Never mind, and let bygones be bygones. But the RBI which is preparing detailed guidelines for (NBFC) MFIs, and the Ministry of Finance which is in the process of drafting a microfinance bill, would do well to ensure that there are appropriate safeguards to ensure implementation of corporate governance guidelines (in NBFC/other MFIs) as part of the regulatory architecture. That is indeed the first place where regulatory reform for responsible microfinance could begin.

i There are some exceptions, but several MFIs exhibit such characteristics.
ii Like the sudden removal of the CEO of a large MFI who had just led the company through a spectacularly successful IPO (M Rajshekar, The Economic Times, October 2010).
iii Like granting of a huge loan to the founder of the MFI to buy shares in the same MFI, where institutional nominees were part of the board (Professor Sriram's article in Economic and Political Weekly, 12 June 2010).
iv Turbocharging of growth and tweaking of MFI performance through multiple, over-lending and ghost lending to attract equity investment at a premium and build wealth for the promoters, directors, shareholders and so on and so forth (the available evidence seems to suggest this). Several researchers have provided evidence for the presence of multiple lending and MFI financial statements have themselves admitted non-existent clients and  ghost lending.
v While I can quote several examples from these credit rating reports, the idea is not to embarrass anyone and so, I have refrained from quoting these reports.
vi These have been witnessed in some large MFIs, not all of them always.
vii Microfinance: What's wrong with it", by M Rajshekhar, Economic Times Bureau, (11 November 2010).
viii Please refer to the following link for an overview of frauds in microfinance:
ix SKS Microfinance faced 408 cases of cash frauds in FY 2011", by Microfinance Focus, 6 July 2011.
x Small Industries Development Bank of India.
xi The Satyam Saga" by Bhubesh Bhandari, Prashanth Reddy Chintala, Vandana Gombar, Latha Jishnu, Shyamal Majumdar and Aanand Pandey, (2009), Business Standard Publication.

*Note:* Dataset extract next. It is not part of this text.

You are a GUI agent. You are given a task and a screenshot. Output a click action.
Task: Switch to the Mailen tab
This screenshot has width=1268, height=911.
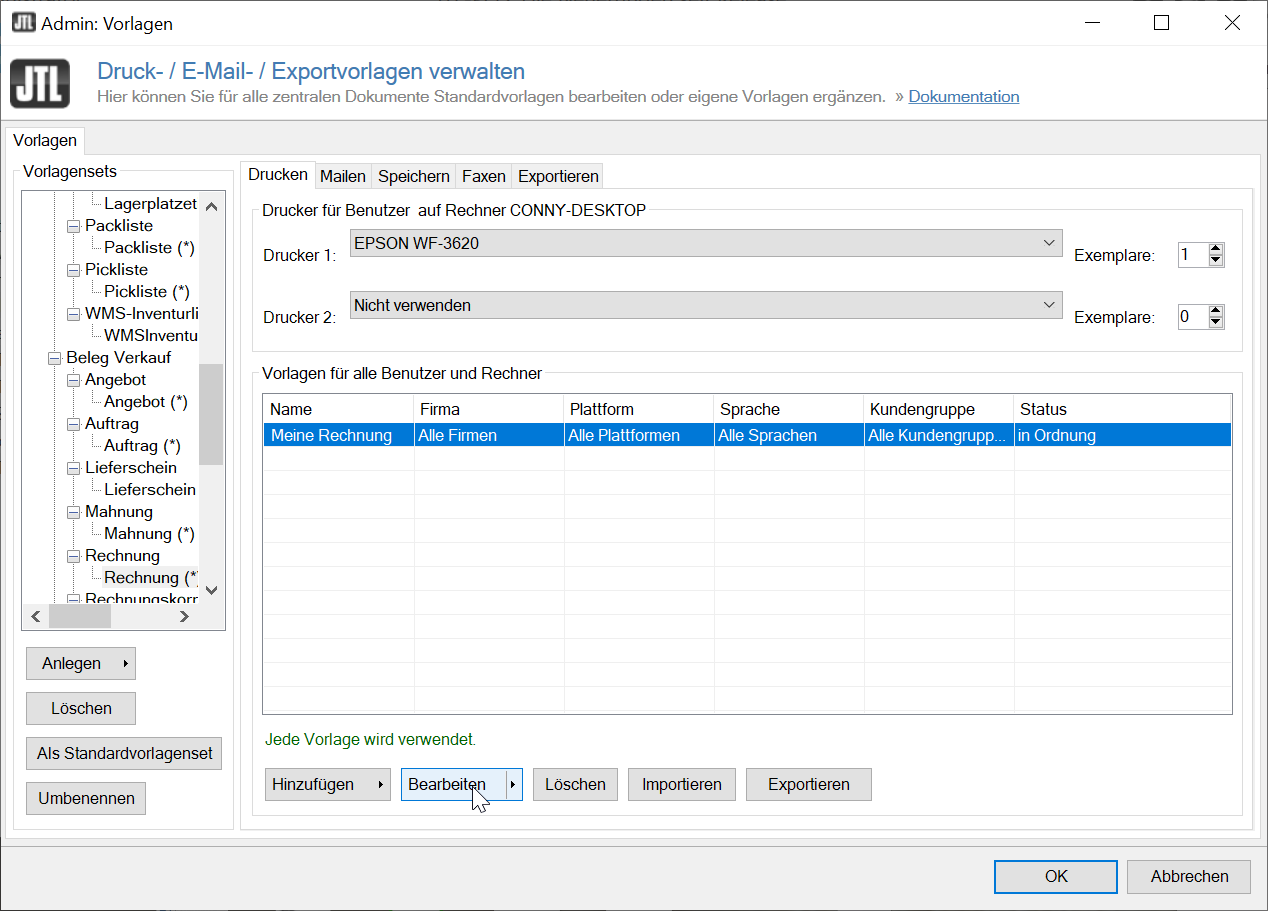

xii We are talking of about Rs20,000 crore and this is no small amount. Also, since much of this money comes from the banking system, these funds are, in many ways, public deposits. Therefore, safeguarding them becomes critical.

KVSubba Rao
1 decade ago
Harvard enterpreneurs , desi B-School alumni and poster boys and girls of regulators have made excellent carrers out of India Microfinance Industry. There is no overwhelming body of research to demonstrate that Mfi model has really lifted large populace from out of grinding poverty. The Malegam Committee unequivocally said that an overwhelming segment of Mfi's credit had gone for consumption purposes. Unfortunately our regulators do not mind PSBs and h igh street bankers indiscriminately lending to NINJA(No Income,No Job,No Asset) class through credit cards but any personal loan given to peasants and unorganised sector is roundly classified as consumption credit. Unfortunately, despite a huge Research Dept in RBI with half a dozen CG Ms and God knows how many more junior researchers has not been able do a singular authoritative research study and tell the Fisc that Mfis in the present mode is unworkable. What people under BPL required is free medical aid, subsidised education and santised potable water. A basket weaver, a hawker, a potter with an incremental advance of Rs 5000 or 10000 is not going to be richer. Regulator has to distinguish the line between grant and finance. Lest, his autonomy is in geopardy and BPL people will be consigned to the morass for ever.